Four Dirges, Op. 9a, Sz. 45, BB 58 (4 siratóének) is a short collection of dirges by Hungarian composer Béla Bartók.

== Composition ==

Béla Bartók had been researching folk songs for quite some time before the first realization of this composition in 1909. Since 1905, Bartók had been travelling around Eastern Europe, especially around Hungary and Romania, collecting folk songs and tunes which would later become some of the basis of a significant part of his production as a composer. It was especially in 1908 that Bartók started to become increasingly interested in the tonal aspect of his works, which started to show a distinctive flavor to that of other contemporary composers. Bartók composed these four short pieces for solo piano between 1909 and 1910. The set was never formally premiered and was initially published in 1912 by Rózsavölgyi & Társa in Budapest.

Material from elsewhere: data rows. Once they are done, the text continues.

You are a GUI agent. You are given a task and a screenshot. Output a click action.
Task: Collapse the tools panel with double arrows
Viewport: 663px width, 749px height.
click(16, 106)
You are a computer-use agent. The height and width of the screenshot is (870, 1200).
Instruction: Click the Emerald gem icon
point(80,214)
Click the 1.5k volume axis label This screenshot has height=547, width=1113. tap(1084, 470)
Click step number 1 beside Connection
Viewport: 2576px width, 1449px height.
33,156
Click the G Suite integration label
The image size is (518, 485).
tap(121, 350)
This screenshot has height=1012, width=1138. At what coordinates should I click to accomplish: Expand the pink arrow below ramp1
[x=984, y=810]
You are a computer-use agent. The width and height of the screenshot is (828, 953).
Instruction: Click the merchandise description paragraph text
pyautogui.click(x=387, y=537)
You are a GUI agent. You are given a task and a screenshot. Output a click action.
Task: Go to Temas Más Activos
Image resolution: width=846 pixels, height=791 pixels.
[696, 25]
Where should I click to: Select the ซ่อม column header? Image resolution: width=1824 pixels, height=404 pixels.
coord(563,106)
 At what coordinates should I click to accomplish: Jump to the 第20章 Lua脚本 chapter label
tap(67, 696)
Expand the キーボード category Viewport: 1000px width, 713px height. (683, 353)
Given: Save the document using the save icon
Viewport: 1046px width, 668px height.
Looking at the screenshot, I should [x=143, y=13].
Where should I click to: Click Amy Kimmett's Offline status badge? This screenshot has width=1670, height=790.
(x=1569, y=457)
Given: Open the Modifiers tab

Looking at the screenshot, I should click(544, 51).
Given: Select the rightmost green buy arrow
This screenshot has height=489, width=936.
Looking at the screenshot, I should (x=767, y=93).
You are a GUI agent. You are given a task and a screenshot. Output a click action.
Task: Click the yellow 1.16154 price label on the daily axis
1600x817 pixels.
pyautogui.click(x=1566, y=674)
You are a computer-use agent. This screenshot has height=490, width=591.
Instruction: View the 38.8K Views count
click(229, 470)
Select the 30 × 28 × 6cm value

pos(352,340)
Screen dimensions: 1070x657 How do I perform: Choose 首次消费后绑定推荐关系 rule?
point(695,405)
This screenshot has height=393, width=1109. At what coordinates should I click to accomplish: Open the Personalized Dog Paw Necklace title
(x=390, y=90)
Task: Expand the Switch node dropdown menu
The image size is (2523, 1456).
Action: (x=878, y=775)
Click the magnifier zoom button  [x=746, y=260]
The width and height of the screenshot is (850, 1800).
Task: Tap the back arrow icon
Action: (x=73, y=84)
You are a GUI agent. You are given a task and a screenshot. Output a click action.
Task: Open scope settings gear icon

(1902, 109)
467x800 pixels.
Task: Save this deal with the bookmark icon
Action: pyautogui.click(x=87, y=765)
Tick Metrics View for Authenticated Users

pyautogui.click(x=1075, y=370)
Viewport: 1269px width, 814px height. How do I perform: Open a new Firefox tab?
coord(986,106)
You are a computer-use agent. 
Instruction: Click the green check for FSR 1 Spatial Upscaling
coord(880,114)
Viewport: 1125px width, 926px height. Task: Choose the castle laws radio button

It was only partially first performed in Budapest in 1917 by fellow pianist Ernő Dohnányi.

== Structure ==

The set consists of four short compositions for piano with varying tempo markings. However, all of the pieces in the set are characterised for being slow and pesante. The whole set takes around 8 minutes to perform:

The texture of all four dirges is consistently simple and centered around octatonicism and pentatonic structures. The melodies are constructed on lydian and phrygian modes and are constantly accompanied by triads and open fifths.